Adam wondered why that worried him. Rebecca naturally needed time to gather initial impressions before she could send a report.

"Will we stick to the previous prioritization?" asked the assistant.

He expects me to make decisions, Adam thought as he stood in the cold night, in an atmosphere that would have killed an unprotected human in seconds. He had been here for hours, the soul of a man in the body of a machine, and had yet to give a single order. The servomechs remained diligent, they continued to work, digging, measuring and collecting data, but they proceeded according to the usual operational plan, without local creativity adapted to the situation. They were like hands that needed a head.

Adam entered the tunnel and immediately turned to the right. There was a room about twenty square meters in size with a ceiling so low that he could only stand in it bent over. The smaller servomechanisms used it for the storage of mobile secondary artifacts, in most cases items made of jade-like stone, ceramic or corroded metal. Crouching, he walked along the shelves, examining the objects on them in the light of one of the lamps that belonged to his new body. A data channel flashed information into his field of vision, but Adam made it disappear again - he didn't want anything to interfere with his visual perception.

"Have these artefacts already been examined and categorized?" he asked.

"Yes, Adam," the assistant replied. "They have no immediate use for the mission."

"That's the categorization?
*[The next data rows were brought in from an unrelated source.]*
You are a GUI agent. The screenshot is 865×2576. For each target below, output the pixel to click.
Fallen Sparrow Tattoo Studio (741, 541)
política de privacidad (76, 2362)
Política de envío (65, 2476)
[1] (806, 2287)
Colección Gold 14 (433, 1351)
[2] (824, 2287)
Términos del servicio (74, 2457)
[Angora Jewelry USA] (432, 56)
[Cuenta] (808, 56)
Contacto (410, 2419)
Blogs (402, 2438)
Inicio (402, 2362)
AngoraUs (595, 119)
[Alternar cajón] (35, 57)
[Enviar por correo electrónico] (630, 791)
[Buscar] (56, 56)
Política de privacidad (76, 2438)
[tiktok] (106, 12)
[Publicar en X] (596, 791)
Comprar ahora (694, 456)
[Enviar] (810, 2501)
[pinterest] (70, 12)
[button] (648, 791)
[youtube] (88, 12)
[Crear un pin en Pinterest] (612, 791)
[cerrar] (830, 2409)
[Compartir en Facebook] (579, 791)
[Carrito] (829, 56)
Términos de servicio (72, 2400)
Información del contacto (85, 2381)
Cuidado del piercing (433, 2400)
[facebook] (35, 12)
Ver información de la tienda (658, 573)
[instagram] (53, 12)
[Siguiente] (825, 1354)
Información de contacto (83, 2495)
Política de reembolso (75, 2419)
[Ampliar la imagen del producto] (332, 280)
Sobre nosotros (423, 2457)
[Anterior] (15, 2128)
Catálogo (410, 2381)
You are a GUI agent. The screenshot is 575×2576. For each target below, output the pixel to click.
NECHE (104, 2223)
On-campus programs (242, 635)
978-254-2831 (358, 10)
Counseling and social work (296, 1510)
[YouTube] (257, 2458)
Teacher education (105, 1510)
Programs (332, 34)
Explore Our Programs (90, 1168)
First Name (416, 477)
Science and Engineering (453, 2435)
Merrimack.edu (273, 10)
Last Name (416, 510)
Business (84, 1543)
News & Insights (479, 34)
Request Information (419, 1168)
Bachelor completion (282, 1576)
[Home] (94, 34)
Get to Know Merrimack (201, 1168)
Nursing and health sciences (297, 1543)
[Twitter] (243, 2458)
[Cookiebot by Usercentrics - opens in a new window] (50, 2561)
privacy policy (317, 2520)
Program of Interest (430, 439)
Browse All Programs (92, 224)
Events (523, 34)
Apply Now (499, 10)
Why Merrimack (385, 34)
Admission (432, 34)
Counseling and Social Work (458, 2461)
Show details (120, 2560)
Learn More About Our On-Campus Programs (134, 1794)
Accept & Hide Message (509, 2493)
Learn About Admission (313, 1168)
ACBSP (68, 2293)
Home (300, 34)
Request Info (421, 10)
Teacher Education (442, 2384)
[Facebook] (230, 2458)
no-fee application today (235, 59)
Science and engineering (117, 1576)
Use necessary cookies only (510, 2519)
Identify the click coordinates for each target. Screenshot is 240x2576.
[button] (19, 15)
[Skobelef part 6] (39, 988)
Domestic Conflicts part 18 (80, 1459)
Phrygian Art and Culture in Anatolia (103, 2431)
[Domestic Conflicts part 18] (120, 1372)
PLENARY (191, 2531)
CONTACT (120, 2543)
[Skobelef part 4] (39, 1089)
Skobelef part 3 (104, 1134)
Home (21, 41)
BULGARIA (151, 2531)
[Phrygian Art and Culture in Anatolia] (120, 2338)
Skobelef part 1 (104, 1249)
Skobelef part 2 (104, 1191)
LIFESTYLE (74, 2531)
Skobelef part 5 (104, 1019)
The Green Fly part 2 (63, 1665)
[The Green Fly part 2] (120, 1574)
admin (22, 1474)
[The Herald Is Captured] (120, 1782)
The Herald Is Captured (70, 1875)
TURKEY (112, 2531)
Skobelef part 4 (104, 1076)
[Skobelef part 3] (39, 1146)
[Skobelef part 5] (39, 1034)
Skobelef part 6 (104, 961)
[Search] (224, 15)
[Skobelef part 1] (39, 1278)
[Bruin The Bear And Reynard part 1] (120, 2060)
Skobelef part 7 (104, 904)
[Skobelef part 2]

You haven't determined what purpose these items once served?"

"Our resources are limited."

"You've already pointed that out, yes." What a shame, Adam thought as his gaze swept over the objects. There were a million-year-old stories here, waiting to be discovered and told. "Are all these objects from the Muriah?"

"We don't know whether the city was built by the Muriah," said the servomech. "The dates of construction fit into their time frame, and we have found some symbols from the sign languages that the Muriah used at the time. But it's quite possible that these buildings here were once built by a local life form."

"An indigenous intelligence?"

"We discovered fossils during the excavations," said the servo. "There was biological evolution on this planet."

"Could intelligent creatures that have evolved here be responsible for the main artifact?"